MAVERICK REVIEW OF FACE
Pleasant 1970s style semi-acoustic pop
Nigel Clothier is something of a throwback. He doesn’t have a gimmick, he’s not striving for the bleeding edge, he’s not innovative, he’s not edgy or dangerous, he isn’t backed by famous friends…the list goes on. None of this is a bad thing because his music is what it is, light and gentle semi-acoustic pop replete with hooks and melodies and, while it might not have much original to say, in the main what it does have to say it says very nicely indeed.
There’s a distinct 1970s feel to much of it, somewhere between Gerry Rafferty and Fairport Convention, and this reaches its apogee with the final song, Harvest Dance, which is just crying out for the Conventioneers to record it.

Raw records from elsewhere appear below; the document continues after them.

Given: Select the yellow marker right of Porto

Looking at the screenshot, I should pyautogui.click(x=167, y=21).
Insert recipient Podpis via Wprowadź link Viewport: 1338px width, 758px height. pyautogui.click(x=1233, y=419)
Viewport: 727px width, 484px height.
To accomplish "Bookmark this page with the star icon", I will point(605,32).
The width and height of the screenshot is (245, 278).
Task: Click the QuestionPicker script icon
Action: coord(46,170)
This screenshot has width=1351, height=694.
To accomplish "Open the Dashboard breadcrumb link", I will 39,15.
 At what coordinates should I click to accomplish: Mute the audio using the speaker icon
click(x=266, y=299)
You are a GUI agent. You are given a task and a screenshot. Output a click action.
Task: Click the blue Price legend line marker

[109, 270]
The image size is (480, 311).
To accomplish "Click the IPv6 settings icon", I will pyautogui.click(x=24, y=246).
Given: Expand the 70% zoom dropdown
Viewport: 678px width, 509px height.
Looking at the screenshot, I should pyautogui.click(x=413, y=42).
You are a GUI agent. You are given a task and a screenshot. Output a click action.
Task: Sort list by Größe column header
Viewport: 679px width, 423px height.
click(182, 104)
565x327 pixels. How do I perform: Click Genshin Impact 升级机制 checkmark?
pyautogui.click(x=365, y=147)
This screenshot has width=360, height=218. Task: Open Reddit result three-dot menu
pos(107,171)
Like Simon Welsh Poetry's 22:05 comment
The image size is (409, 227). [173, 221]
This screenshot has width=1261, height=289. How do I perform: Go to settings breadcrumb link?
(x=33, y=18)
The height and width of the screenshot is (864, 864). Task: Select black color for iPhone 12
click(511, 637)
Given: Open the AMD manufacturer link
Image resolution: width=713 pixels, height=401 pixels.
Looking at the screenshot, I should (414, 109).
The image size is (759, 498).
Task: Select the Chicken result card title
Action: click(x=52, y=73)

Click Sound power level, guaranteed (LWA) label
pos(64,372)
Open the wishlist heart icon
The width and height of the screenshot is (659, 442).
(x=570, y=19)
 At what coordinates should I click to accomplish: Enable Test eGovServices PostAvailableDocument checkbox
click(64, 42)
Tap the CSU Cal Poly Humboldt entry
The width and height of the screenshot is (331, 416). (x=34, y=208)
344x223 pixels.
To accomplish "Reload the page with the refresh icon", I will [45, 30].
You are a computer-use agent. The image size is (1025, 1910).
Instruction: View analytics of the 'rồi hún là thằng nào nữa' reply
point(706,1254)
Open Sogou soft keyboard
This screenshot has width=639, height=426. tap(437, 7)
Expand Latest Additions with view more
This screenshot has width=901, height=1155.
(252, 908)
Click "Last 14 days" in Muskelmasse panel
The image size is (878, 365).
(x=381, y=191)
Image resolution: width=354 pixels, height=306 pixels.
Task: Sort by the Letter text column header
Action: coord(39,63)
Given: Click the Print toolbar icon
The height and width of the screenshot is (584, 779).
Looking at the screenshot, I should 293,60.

Clothier’s songs are the sort that, when you hear them for the first time they instantly grab you and you find yourself singing along even on a first listen. By the same token, you’re hard pushed to remember much about any of them half an hour later but ephemeral pop has a noble history and these songs can sit without shame slap-bang in the middle of it.
The shorter pieces are the best, with You Come Here and Its Alright the pick of them, while the longer ones sometimes suffer from clunky lyrics and rhymes and a surfeit of earnestness.
Everything has a good tune though at the very least and while pleasant and listenable may not be cool or hip adjectives they are timeless virtues and Face is the epitome of them.